#### Exercise set:
• A. In the Heinz Faßmann biography, at which university did he become a C4 professor in 1996?
• B. Transcribe the Heinz Faßmann biography between "Heinz Faßmann (born" and "membership or affiliation.", inclusive.

#### Text block:
Heinz Faßmann (born 13 August 1955 in Düsseldorf) is an Austrian politician and professor of human geography and land-use planning at the University of Vienna. He served as the Minister of Education in the Second Kurz cabinet in the government of Chancellor Sebastian Kurz and the Schallenberg government of Chancellor Alexander Schallenberg. He previously served in the same capacity from December 2017 to June 2019: he was succeeded in the post by Martin Polaschek in December 2021. Faßmann is considered to be aligned with the Austrian People's Party (ÖVP) but holds no formal party membership or affiliation.

In 2022, he became the new president of the Austrian Academy of Sciences.

Early life 
Heinz Faßmann was born on 13 August 1955 in Düsseldorf, Germany.

He spent his childhood and adolescence in Vienna.

Faßmann attended primary school from 1962 to 1966 and grammar school from 1966 to 1974.

Career 
Faßmann studied geography and social and economic history at the University of Vienna, graduating with a PhD in 1980.
From 1980 to 1981, he was engaged in postgraduate work in sociology at the Institute for Advanced Studies.

From 1981 to 1992, Faßmann was a researcher with the Austrian Academy of Sciences. He spent his academy years on the academy's commission on land-use planning (). On the strength of his commission work, he was appointed director of the Institute of City and Regional Planning () in 1992.

Four years later, in 1996, Faßmann left Vienna and the academy to become a C4 professor of human geography and geoinformatics at the Technical University of Munich.
Another four years later, in 2000, Faßmann returned to Vienna to teach human geography and land-use planning at his alma mater. In 2011, he was made the university's vice rector, a post he held until his transition into politics in 2017.

#### Information shown:
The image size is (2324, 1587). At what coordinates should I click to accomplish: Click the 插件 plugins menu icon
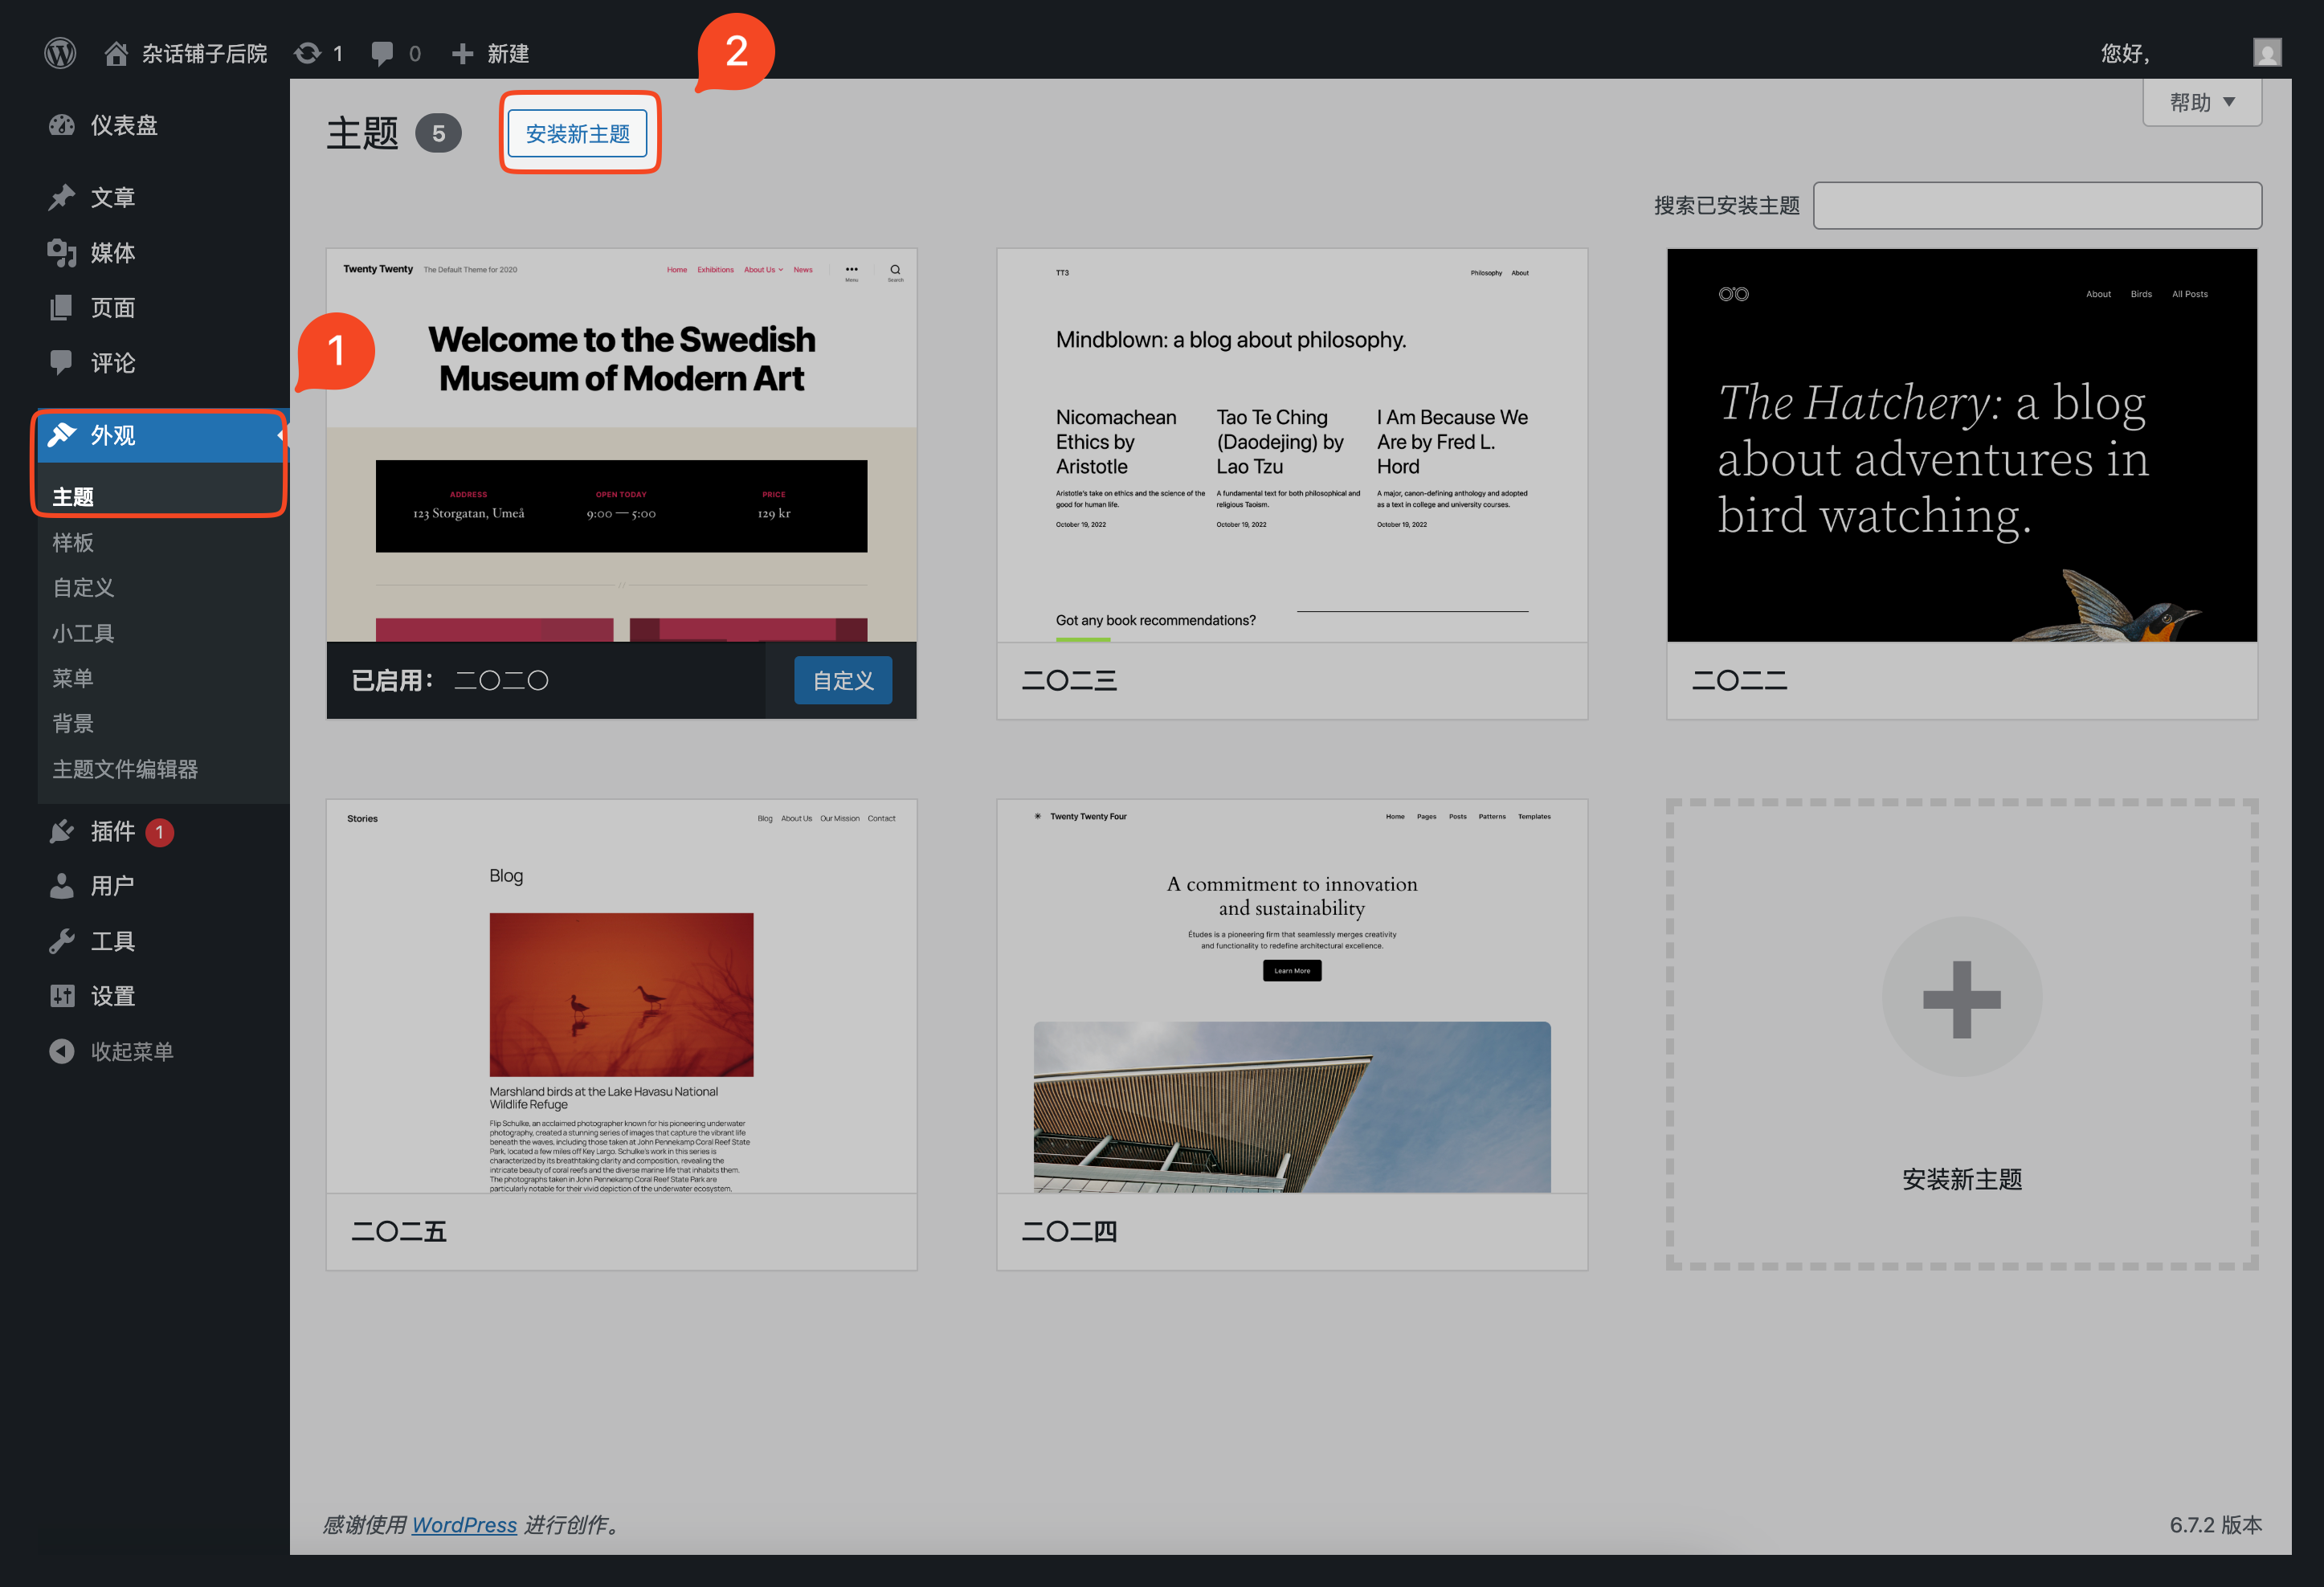click(x=62, y=831)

#### Answer list:
• A. The Technical University of Munich.

• B.
Heinz Faßmann (born 13 August 1955 in Düsseldorf) is an Austrian politician and professor of human geography and land-use planning at the University of Vienna. He served as the Minister of Education in the Second Kurz cabinet in the government of Chancellor Sebastian Kurz and the Schallenberg government of Chancellor Alexander Schallenberg. He previously served in the same capacity from December 2017 to June 2019: he was succeeded in the post by Martin Polaschek in December 2021. Faßmann is considered to be aligned with the Austrian People's Party (ÖVP) but holds no formal party membership or affiliation.